それぞれの家でやり方も違うだろうし、間違えては大変だ。
だから最初から妻の役割は一つしかないそうで、それが幸せに過ごすこと。
ミラジュー王国は、夫が妻を大切にする国なので、特に不満は出ないそうだ。
つまりこの半年は、夫側が妻側をもてなす期間になる。
だから妻になる人は、のんびりと過ごすことが普通らしい。
公爵夫人の仕事をガンガン覚えていくつもりだった僕は、衝撃を受けていた。
「わかりやすく言えば、夫側がおもてなし合戦をするのです。ですから、屋敷の管理も引き続き私が行う予定ですので、リュセ様には、心穏やかに過ごしていただければと思っております」
異世界人の僕にもわかるように、セバスさんが丁寧に教えてくれる。
後継も育てているから、なんの心配もないと言われてしまった僕は、呆気に取られた。
しかも、シュヴァリエ様もそれでいいと思っているらしい。
いつも『隣にいれるだけで幸せだ』と、甘い台詞を伝えてくれていたけど、本心だったみたいだ。
「私も、リュセにはなんの不自由もなく過ごしてほしいと思っている。その為に、私やセバスがいるんだ」
任せてくれとばかりに微笑むシュヴァリエ様を見つめる僕は、そっと両手を取った。
「でも、僕は公爵夫人としての仕事は、出来る限りしたいと思っています。どんなに難しいお仕事だったとしても、全力で頑張るつもりです。そうでなければ、僕は胸を張ってシュヴァリエ様の隣に立つことはできません」
「っ……」
今の僕の熱い気持ちを伝えると、繋いでいる手をぎゅっと握り返してくれたシュヴァリエ様は、唇を噛み締めていた。

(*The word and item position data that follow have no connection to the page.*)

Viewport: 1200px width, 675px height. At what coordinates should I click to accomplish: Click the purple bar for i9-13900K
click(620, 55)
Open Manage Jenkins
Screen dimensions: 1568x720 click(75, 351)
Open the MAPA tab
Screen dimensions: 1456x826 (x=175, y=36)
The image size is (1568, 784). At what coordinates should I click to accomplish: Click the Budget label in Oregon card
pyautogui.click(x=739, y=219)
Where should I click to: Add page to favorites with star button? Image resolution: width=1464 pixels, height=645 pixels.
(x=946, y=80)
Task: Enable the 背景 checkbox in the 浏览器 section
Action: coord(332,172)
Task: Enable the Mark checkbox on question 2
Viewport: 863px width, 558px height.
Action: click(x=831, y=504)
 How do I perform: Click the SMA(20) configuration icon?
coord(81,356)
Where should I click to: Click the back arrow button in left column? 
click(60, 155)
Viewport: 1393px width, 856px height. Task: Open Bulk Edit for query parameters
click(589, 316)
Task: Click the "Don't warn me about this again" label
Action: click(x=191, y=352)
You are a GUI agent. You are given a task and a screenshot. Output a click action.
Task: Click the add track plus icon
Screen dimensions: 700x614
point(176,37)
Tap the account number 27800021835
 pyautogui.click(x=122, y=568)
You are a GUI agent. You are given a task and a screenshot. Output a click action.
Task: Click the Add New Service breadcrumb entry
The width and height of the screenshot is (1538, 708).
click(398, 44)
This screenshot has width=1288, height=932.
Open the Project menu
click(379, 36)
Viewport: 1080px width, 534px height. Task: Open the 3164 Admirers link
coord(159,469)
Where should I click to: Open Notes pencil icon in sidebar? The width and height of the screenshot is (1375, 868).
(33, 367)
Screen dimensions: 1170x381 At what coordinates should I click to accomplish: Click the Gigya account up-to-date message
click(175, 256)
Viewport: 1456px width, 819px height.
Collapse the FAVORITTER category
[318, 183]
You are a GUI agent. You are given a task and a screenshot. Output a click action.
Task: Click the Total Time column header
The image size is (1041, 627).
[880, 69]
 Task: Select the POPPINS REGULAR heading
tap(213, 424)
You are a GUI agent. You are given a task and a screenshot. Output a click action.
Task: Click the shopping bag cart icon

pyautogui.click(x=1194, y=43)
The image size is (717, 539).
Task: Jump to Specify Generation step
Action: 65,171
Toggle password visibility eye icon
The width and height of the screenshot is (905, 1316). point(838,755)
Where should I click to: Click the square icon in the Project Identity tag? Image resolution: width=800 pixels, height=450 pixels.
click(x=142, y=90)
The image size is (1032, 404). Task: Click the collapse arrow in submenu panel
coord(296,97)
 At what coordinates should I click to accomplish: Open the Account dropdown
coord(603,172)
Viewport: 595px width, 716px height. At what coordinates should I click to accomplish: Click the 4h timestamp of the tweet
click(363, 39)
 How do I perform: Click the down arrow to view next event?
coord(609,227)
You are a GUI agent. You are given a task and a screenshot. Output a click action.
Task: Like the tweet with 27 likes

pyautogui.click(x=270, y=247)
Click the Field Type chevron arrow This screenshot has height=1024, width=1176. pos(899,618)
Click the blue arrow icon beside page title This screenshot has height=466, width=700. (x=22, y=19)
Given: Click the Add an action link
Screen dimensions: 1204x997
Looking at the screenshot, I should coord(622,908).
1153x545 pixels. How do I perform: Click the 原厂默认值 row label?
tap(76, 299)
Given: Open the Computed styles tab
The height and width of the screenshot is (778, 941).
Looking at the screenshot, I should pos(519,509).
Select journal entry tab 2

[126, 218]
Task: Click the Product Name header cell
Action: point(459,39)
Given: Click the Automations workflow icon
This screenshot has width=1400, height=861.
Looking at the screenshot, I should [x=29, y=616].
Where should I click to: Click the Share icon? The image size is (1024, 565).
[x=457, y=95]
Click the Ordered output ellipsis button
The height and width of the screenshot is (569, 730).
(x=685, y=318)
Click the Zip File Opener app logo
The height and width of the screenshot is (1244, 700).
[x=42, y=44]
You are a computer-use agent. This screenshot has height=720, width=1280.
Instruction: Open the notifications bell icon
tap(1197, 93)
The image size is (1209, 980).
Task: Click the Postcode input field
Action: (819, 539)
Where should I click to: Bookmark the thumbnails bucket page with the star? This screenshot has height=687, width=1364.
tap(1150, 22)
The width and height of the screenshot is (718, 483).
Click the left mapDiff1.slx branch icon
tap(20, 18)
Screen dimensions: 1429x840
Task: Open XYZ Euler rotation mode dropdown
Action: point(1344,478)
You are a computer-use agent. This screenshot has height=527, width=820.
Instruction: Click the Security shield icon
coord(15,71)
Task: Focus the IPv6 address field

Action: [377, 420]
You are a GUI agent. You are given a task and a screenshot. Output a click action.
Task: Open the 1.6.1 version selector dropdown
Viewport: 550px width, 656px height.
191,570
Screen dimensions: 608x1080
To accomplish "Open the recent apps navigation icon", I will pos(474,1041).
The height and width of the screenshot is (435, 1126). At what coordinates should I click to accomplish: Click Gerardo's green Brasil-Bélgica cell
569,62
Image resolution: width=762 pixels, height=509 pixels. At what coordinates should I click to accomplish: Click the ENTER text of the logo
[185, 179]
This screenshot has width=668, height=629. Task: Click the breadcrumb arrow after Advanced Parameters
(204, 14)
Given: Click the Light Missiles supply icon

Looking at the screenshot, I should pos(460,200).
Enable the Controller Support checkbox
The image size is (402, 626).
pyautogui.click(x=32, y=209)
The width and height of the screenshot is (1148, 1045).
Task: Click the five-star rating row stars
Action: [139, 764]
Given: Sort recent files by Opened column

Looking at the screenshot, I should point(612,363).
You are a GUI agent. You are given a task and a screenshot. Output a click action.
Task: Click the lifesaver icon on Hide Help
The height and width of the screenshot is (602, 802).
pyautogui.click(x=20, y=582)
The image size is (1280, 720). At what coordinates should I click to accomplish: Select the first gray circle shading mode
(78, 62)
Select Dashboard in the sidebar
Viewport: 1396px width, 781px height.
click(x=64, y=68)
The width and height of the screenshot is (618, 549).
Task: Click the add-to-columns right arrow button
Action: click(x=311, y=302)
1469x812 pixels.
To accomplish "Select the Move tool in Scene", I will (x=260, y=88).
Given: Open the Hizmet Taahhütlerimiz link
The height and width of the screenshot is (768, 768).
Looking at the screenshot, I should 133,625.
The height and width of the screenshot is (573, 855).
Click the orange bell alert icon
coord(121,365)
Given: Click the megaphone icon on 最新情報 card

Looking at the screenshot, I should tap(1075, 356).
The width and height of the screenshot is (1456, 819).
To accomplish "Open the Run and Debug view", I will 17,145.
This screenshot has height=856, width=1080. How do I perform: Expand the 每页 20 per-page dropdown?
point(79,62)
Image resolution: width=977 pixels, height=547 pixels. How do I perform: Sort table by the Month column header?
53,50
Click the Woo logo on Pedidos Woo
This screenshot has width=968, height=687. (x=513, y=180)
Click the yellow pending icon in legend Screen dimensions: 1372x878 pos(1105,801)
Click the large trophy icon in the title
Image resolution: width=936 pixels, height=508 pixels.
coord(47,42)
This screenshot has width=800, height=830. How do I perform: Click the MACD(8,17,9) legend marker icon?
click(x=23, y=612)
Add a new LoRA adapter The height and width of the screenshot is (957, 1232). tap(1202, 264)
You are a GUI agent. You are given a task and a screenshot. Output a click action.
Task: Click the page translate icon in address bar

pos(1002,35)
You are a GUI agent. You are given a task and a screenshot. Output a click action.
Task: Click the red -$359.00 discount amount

「ありがとう。リュセの好きにしてくれていい。困ったことがあれば私も手伝う。リュセは無理をしないように」
「っ、はい!」
にこにこと微笑み合う僕たちを見守るセバスさんは、感極まったように口元を押さえていた。
了承してくれたセバスさんに、僕は明日からお仕事の引き継ぎをしてもらう約束をした。
それから紅茶を飲んでまったりしていると、シュヴァリエ様が席を外した瞬間に、セバスさんに耳打ちをされた。
「実は、屋敷の管理とは比べ物にならないほど、重要な仕事があるのです。リュセ様の負担になってしまってはいけないので、先程は話しませんでしたが……」
「はい、なんでも言ってくださいっ!」
「では。お言葉に甘えて……。ですが、無理はなさらないでください。こればっかりは……」
言い淀むセバスさんは、何度も無理はしなくてもいいと話している。
そんなに大変なお仕事なのかと、逆に僕はやる気が漲っていた。